» **TEKST ŹRÓDŁOWY**
>>>

• Kino
  • Mapa
  • Ogłoszenia
  • Forum
  • Komunikacja
  • Raport

Jak stałem się wrogiem nr 1 dla sąsiadów

Marek
17 września 2022 (artykuł sprzed 1 roku) 
Coraz więcej mieszkań na Chełmie jest wynajmowanych. Nie wszystkie zachowania nowych mieszkańców są akceptowane przez tych, którzy wprowadzili się wcześniej. Coraz więcej mieszkań na Chełmie jest wynajmowanych. Nie wszystkie zachowania nowych mieszkańców są akceptowane przez tych, którzy wprowadzili się wcześniej.

Jak do tego doszło? Nasz czytelnik odmówił podpisania klatkowego listu ze skargą na uciążliwych sąsiadów. Mieszka tuż przy nich i przyznaje, że cisi nie są, ale zarzuty pozostałych mieszkańców wydają mu się przesadzone. Teraz on spotyka się z ostracyzmem.



Czy w twojej okolicy jest podział na "starych" i nowych mieszkańców?

Oto opowieść pana Marka, mężczyzny w średnim wieku, który jednak jest wyrozumiały dla młodzieńczej fantazji swoich sąsiadów.

Mieszkam w bloku z lat 90. na Chełmie. Każdy, kto był choćby kilka godzin w takim mieszkaniu, doskonale wie, o czym mówię: ściany są takie, że naprawdę nie trzeba być wścibskim, by słyszeć nie tylko tych najgłośniejszych sąsiadów.

Moje mieszkanie graniczy z dwóch stron z innymi, do tego są jeszcze mieszkania są pode mną i nade mną. Z jednej strony super: koszty ogrzewania mam mniejsze niż ci, którzy mieszkają w lokalach narożnych. Z drugiej: jestem narażony na hałasy ze wszystkich stron.

<<<

» **PREZENTOWANY MATERIAŁ**

>>>

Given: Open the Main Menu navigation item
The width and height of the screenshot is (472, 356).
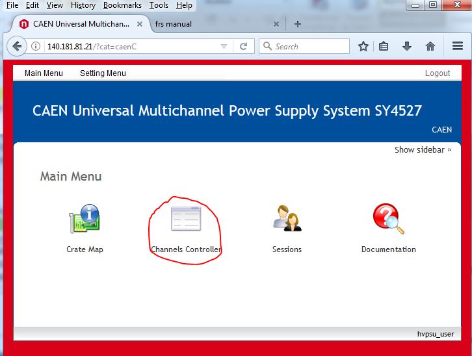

<<<

» **ZADANIA DO WYKONANIA**
- a) Wypisz wszystkie pozycje menu wymienione na samym początku artykułu o sąsiadach z Chełmu, przed tytułem.
- b) Czy poniższe stwierdzenia zgadzają się z artykułem o sąsiadach z Chełmu? Przy każdym odpowiedz „tak” lub „nie” i przytocz rozstrzygające słowa artykułu.
(i) Pan Marek mieszka w bloku z lat 90.
(ii) Czytelnik podpisał klatkowy list ze skargą na sąsiadów.
(iii) Pan Marek płaci za ogrzewanie więcej niż mieszkańcy lokali narożnych.

» **LISTA ODPOWIEDZI**
- a) Kino, Mapa, Ogłoszenia, Forum, Komunikacja, Raport

- b)
(i) Tak: „Mieszkam w bloku z lat 90. na Chełmie.”
(ii) Nie: „Nasz czytelnik odmówił podpisania klatkowego listu ze skargą na uciążliwych sąsiadów.”
(iii) Nie: „koszty ogrzewania mam mniejsze niż ci, którzy mieszkają w lokalach narożnych”.